EXERCISE OBJECTIVE:
Could you retype every line of the data underneath without altering anything?

++++

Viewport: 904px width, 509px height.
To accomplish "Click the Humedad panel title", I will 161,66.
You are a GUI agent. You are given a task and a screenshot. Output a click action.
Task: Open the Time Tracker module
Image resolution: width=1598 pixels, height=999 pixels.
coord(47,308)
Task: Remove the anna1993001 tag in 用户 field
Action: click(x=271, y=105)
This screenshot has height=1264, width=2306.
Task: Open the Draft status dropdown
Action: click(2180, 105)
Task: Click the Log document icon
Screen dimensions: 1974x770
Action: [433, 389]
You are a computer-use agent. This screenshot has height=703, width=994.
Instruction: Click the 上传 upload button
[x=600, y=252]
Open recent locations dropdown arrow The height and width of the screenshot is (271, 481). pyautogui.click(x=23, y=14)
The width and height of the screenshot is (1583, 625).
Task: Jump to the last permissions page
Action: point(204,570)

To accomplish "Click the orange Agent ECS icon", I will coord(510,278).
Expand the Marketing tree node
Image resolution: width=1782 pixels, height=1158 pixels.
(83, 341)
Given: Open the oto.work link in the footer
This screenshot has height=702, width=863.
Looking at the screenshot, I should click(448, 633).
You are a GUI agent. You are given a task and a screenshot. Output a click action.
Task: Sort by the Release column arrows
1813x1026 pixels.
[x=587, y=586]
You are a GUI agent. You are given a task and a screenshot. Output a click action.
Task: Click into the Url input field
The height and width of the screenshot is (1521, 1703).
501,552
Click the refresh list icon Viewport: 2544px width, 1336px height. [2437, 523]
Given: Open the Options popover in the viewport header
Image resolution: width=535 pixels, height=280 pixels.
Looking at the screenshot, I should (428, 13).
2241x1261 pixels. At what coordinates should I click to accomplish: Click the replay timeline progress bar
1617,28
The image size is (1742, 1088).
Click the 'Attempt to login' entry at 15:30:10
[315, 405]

++++

OUTPUT FOR THIS EXERCISE:
Viewport: 904px width, 509px height.
To accomplish "Click the Humedad panel title", I will 161,66.
You are a GUI agent. You are given a task and a screenshot. Output a click action.
Task: Open the Time Tracker module
Image resolution: width=1598 pixels, height=999 pixels.
coord(47,308)
Task: Remove the anna1993001 tag in 用户 field
Action: click(x=271, y=105)
This screenshot has height=1264, width=2306.
Task: Open the Draft status dropdown
Action: click(2180, 105)
Task: Click the Log document icon
Screen dimensions: 1974x770
Action: [433, 389]
You are a computer-use agent. This screenshot has height=703, width=994.
Instruction: Click the 上传 upload button
[x=600, y=252]
Open recent locations dropdown arrow The height and width of the screenshot is (271, 481). pyautogui.click(x=23, y=14)
The width and height of the screenshot is (1583, 625).
Task: Jump to the last permissions page
Action: point(204,570)

To accomplish "Click the orange Agent ECS icon", I will coord(510,278).
Expand the Marketing tree node
Image resolution: width=1782 pixels, height=1158 pixels.
(83, 341)
Given: Open the oto.work link in the footer
This screenshot has height=702, width=863.
Looking at the screenshot, I should click(448, 633).
You are a GUI agent. You are given a task and a screenshot. Output a click action.
Task: Sort by the Release column arrows
1813x1026 pixels.
[x=587, y=586]
You are a GUI agent. You are given a task and a screenshot. Output a click action.
Task: Click into the Url input field
The height and width of the screenshot is (1521, 1703).
501,552
Click the refresh list icon Viewport: 2544px width, 1336px height. [2437, 523]
Given: Open the Options popover in the viewport header
Image resolution: width=535 pixels, height=280 pixels.
Looking at the screenshot, I should (428, 13).
2241x1261 pixels. At what coordinates should I click to accomplish: Click the replay timeline progress bar
1617,28
The image size is (1742, 1088).
Click the 'Attempt to login' entry at 15:30:10
[315, 405]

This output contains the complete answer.